This day 5 years ago...

Sep 11, 2006 11:32

I was on my way to Psychology class, went in and sat down. The TV was on the news watching the first flaming building speculating whether it was an accident or not. No one was paying particular attention to it except me, it seemed, because when I saw the second plane fly into the second tower, I shouted to the rest of the class what I had seen. Everyone was like, "what?!" Then they were all intrigued and terrified. I didn't go to Governor's school. My dad told me to come home. He was let off early for fear of another attack on any base in the area. My dad was affraid I would be in the middle of something if I had gone to Norfolk that day. When I got home, I noticed how beautiful the weather was (clear, blue skies) for something so horrible to have taken place. But I stayed home and watched the news the entire day hoping to find out who did this and what we were going to do about it. I didn't want to go to sleep that night, though I had an ealy morning the next day. I started a journal, like Anne Frank, to record the events of the war and everything that happened to me. Never in my life had I wanted to take action like I did after that. I felt so patriotic and wanted to join the army and fight for the freedoms I took so for granted.

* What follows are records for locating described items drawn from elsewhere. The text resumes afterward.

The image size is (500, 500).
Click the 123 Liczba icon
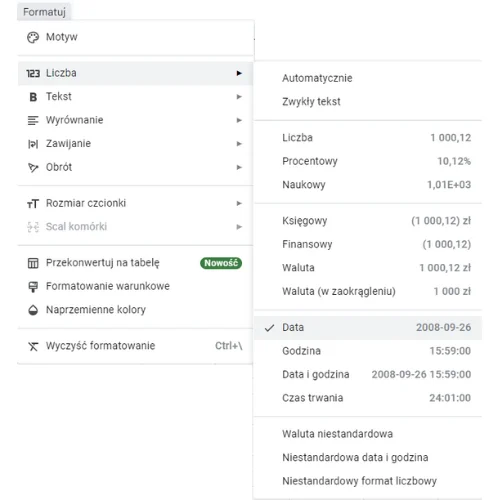(33, 73)
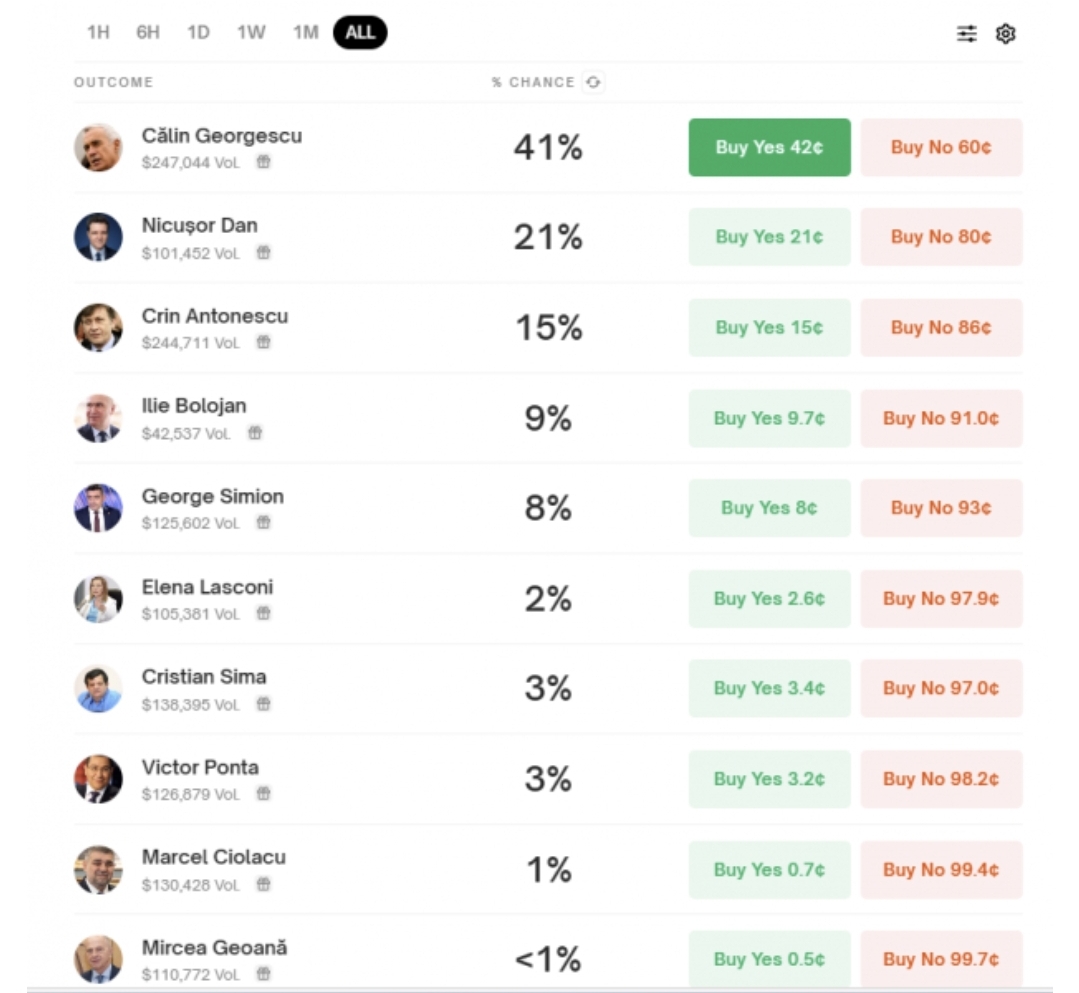Click gift icon under Călin Georgescu
Screen dimensions: 1079x993
263,162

Well, the journal writing died quickly and my patriotism slowly deminished, but not disappeared. My support for the war has died as well, with the shift of focus from the main man who did this to another man who had nothing to do with it. Also with the departure of my loved ones to that unfocused war. I still love America and am more thankful now, than ever, that I live here and enjoy the things I do. 9/11 changed my life as I know it did everyone else's in America and hope that I never fall back into apathy about this incredible country.